**Work instructions**
Whenever a line of the entries below holds the string "logo", copy that line and return it.

Stored records:
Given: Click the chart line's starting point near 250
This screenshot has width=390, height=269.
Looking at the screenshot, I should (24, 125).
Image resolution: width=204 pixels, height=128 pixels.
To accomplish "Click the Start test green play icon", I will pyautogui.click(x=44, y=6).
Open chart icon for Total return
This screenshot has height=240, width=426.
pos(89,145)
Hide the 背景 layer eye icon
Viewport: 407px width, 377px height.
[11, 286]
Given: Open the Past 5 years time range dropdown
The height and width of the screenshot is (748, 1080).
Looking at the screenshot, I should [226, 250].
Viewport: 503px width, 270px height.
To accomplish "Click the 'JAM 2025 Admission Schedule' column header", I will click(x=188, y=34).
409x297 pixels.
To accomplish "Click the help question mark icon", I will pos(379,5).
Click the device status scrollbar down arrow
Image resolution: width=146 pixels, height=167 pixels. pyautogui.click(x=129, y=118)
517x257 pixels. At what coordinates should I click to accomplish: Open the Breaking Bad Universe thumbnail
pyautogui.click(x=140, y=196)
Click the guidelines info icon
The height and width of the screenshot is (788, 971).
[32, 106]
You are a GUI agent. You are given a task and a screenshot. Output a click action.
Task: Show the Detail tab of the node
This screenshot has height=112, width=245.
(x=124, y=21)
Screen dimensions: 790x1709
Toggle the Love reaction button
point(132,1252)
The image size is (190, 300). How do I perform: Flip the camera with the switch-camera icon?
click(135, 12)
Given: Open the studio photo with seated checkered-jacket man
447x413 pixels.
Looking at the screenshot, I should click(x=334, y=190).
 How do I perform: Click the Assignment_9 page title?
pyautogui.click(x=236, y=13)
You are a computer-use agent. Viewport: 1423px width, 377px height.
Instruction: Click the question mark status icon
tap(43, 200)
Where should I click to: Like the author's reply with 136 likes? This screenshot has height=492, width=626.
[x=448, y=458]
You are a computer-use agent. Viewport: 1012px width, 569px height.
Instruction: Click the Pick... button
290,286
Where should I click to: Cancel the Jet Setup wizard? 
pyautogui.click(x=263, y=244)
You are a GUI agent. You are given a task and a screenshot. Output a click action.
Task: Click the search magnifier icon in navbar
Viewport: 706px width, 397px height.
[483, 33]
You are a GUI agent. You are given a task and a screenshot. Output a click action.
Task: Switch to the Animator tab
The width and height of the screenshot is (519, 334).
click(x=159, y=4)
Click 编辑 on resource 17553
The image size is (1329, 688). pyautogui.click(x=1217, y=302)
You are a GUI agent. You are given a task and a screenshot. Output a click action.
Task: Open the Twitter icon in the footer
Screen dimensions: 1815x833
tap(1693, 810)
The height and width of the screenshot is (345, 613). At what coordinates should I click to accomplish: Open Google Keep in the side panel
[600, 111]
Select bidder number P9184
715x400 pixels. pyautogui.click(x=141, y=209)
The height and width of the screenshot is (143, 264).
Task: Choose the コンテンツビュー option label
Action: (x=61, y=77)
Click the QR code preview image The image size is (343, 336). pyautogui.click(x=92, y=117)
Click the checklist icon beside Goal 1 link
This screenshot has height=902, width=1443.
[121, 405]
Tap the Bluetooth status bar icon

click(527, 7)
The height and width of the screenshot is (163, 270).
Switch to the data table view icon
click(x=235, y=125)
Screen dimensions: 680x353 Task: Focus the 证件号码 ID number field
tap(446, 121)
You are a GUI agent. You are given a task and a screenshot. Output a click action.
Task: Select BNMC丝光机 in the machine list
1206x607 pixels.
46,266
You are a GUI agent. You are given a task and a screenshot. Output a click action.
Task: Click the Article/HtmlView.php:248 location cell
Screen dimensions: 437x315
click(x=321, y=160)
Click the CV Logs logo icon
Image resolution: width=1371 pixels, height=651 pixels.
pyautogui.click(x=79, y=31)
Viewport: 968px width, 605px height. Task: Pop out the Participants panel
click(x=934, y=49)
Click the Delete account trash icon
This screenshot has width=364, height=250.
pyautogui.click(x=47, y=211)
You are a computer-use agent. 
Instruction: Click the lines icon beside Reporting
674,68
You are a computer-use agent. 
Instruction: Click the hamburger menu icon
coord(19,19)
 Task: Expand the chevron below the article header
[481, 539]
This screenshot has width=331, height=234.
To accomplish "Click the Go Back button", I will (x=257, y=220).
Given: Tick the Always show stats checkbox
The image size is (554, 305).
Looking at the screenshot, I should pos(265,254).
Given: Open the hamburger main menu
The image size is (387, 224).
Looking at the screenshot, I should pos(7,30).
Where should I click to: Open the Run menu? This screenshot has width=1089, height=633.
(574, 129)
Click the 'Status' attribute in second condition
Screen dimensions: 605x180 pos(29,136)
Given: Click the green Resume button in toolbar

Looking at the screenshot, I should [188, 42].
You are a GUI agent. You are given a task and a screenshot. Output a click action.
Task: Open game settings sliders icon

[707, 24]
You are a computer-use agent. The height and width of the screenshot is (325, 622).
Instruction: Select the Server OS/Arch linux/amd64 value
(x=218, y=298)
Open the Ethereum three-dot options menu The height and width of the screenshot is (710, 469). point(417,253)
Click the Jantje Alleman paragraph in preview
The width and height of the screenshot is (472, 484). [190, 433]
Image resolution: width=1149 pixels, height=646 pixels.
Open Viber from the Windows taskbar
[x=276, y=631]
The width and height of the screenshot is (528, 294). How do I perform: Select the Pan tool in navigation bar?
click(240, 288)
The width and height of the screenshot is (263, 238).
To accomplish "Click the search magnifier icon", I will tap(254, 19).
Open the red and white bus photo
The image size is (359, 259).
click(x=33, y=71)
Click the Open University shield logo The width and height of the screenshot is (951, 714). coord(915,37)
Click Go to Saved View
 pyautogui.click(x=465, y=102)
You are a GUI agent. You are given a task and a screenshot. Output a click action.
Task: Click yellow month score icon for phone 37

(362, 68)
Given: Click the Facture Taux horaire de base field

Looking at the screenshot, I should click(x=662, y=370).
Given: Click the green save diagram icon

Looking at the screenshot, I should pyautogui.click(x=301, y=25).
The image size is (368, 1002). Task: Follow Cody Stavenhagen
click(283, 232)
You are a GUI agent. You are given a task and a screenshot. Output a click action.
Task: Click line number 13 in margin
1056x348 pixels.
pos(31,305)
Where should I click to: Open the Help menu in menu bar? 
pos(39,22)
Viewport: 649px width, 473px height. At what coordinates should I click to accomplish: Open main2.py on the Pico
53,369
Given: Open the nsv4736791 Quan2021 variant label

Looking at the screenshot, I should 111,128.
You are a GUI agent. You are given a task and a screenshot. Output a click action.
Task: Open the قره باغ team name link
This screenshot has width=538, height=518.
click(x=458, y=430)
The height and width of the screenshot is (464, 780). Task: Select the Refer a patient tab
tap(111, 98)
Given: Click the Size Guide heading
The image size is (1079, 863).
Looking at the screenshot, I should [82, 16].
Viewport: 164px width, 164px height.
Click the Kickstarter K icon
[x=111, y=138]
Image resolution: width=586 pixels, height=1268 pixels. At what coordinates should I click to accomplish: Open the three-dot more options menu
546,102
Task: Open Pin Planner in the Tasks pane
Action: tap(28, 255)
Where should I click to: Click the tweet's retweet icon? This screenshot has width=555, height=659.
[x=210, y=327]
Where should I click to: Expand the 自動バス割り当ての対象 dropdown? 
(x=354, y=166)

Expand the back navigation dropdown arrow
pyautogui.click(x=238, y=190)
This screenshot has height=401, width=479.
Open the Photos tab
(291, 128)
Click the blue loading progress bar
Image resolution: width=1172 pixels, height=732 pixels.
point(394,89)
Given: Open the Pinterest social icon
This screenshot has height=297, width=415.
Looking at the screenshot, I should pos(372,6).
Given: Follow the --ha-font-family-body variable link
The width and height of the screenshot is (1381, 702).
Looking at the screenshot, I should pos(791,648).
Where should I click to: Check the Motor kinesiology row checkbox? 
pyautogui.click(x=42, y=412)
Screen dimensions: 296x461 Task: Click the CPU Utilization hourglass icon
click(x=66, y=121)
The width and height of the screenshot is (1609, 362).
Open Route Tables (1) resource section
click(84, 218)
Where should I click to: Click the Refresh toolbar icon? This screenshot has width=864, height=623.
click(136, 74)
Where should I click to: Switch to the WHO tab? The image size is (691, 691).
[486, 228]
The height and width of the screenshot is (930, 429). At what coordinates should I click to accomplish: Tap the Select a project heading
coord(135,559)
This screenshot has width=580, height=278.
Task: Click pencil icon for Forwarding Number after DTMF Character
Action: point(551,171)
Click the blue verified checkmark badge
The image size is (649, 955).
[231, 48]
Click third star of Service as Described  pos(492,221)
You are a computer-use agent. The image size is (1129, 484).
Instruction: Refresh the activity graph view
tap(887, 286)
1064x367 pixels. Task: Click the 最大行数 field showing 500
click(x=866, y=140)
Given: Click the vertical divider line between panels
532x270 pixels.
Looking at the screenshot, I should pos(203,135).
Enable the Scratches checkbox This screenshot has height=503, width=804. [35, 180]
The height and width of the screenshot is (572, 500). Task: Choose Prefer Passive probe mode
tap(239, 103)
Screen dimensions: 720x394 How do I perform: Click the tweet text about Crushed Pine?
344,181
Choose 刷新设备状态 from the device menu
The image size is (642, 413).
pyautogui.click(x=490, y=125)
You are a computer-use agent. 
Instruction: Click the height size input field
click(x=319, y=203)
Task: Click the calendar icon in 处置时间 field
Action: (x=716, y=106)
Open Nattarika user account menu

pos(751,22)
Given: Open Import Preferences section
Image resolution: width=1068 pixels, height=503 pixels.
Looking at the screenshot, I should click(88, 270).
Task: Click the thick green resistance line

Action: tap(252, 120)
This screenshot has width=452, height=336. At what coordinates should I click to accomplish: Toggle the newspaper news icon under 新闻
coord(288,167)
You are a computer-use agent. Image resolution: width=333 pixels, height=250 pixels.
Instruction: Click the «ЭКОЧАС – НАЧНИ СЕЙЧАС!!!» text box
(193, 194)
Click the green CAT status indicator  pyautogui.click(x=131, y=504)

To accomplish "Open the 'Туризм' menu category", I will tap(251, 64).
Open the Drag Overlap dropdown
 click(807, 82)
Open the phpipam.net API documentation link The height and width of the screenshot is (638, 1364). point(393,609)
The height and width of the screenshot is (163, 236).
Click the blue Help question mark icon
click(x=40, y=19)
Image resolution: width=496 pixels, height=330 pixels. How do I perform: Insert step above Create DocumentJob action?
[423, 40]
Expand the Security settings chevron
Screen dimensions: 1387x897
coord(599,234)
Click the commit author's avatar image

**Response to this task**
Click the CV Logs logo icon
Click the Open University shield logo The width and height of the screenshot is (951, 714). coord(915,37)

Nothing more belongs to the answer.